Tax Treatment of Rebates May Be Clearing Up
How to manage these payments' tax recognition.
Rebates are used in many vendor market channel programs to accomplish objectives such as jump-starting a market, overcoming market barriers and supporting a market until economies of scale can reduce production costs. The income tax treatment of rebates, however, has been a simmering dispute for more than 50 years, leaving uncertainty for both payers and recipients as to characterization and timing.

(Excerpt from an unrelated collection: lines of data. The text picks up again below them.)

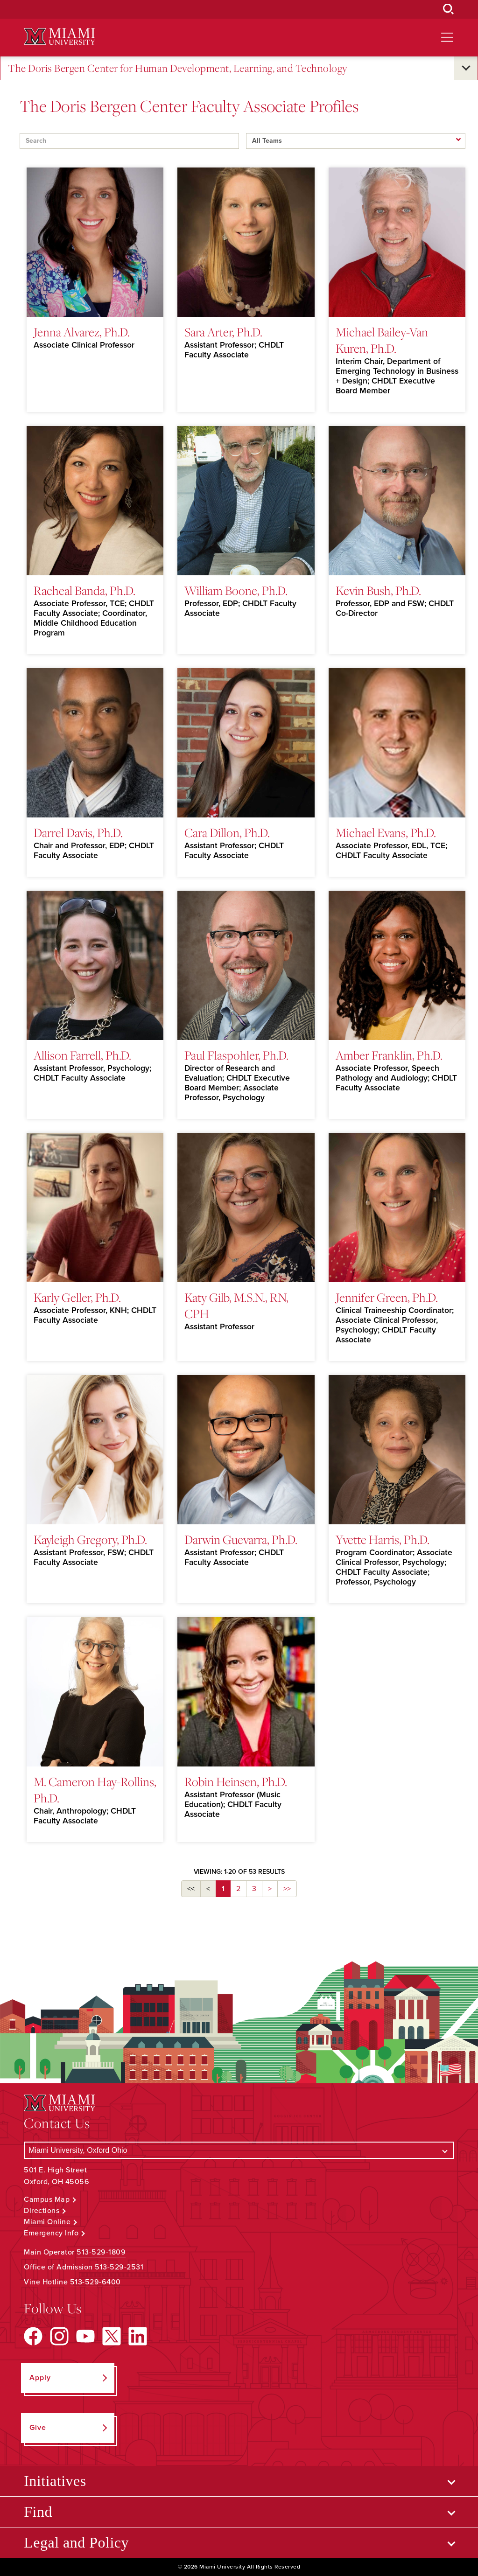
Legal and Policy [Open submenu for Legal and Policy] (76, 2542)
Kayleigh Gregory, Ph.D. (90, 1539)
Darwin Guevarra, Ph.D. (240, 1539)
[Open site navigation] (447, 37)
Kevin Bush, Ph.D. (378, 590)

Recently, the IRS has taken steps to reduce some of the confusion. But a major issue remains unsettled: whether a rebate is a sales price adjustment reducing gross income (exclusion) or a deduction from gross income. This would be a distinction without a difference for federal taxable income, which is reduced either way, except that a deduction is subject to the restrictions of IRC § 162(c) (state sales taxes could also be affected). Thus, rebates that have not qualified as exclusions have been disallowed altogether when the IRS held them to be not ordinary and necessary, or when the payment fit one of the prohibited categories of section 162(c), such as illegal payments or kickbacks.

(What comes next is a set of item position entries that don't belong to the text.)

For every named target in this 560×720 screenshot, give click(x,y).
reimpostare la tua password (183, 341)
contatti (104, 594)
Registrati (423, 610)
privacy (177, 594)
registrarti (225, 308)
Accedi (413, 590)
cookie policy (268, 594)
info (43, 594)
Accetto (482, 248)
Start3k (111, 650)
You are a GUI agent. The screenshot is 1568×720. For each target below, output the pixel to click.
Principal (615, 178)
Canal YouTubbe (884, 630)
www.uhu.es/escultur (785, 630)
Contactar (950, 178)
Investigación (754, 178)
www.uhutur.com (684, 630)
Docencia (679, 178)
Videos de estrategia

The rapidly evolving position of the IRS can be viewed through the prism of a series of pronouncements on Medicaid rebates paid by drug manufacturers. In FSA 200101004, the IRS advised that such rebates paid to state agencies were not sales price adjustments. Then in Revenue Ruling 2005-28 and, more recently, in Revenue Ruling 2008-26, the IRS reversed that position using the identical fact pattern. This reversal should not be narrowly interpreted to apply only to Medicaid rebates, because in these more recent rulings the IRS also announced it was suspending an earlier ruling (Revenue Ruling 76-96) that had held that rebates paid by automobile manufacturers were business expenses.